**Written exercise**: Output the records verbatim, everything from the line containing "Select the green building in block 4" down to the end of the records, with both ends included.

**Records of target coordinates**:
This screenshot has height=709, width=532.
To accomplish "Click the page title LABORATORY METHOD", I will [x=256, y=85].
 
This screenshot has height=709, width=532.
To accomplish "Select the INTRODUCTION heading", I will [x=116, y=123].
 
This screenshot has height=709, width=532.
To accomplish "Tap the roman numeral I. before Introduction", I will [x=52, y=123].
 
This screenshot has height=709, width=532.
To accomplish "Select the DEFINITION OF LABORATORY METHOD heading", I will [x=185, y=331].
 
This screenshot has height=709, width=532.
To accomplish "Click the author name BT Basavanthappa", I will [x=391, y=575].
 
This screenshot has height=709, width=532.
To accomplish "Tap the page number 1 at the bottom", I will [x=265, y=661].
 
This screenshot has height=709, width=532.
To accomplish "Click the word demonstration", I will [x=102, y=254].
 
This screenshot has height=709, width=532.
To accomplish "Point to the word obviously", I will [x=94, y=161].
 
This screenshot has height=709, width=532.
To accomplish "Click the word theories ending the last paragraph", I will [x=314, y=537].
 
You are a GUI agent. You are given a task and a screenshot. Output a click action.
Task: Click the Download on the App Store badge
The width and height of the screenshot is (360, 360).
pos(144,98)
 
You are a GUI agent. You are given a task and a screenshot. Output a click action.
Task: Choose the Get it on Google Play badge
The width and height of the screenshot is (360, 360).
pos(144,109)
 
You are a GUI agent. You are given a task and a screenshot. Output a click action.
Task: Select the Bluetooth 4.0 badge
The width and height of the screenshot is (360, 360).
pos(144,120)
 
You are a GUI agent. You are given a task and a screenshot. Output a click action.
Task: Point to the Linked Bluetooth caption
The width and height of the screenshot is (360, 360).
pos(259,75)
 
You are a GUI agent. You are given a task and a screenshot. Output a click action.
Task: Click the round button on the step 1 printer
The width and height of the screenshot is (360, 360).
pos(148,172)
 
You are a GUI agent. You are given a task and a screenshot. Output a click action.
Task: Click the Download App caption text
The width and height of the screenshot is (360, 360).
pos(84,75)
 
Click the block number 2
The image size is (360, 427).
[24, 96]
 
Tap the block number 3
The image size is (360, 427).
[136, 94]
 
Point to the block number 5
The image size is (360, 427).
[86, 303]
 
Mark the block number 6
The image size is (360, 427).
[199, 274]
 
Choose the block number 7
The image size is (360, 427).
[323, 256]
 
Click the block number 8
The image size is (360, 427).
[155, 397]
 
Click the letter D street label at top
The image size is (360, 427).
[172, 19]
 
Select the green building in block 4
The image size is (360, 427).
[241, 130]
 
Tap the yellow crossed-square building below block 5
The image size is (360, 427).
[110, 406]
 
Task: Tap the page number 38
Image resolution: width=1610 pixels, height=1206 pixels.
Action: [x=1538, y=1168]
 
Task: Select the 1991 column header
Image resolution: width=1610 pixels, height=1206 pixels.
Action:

**Exercise answer**:
Select the green building in block 4
The image size is (360, 427).
[241, 130]
 
Tap the yellow crossed-square building below block 5
The image size is (360, 427).
[110, 406]
 
Task: Tap the page number 38
Image resolution: width=1610 pixels, height=1206 pixels.
Action: [x=1538, y=1168]
 
Task: Select the 1991 column header
Image resolution: width=1610 pixels, height=1206 pixels.
Action:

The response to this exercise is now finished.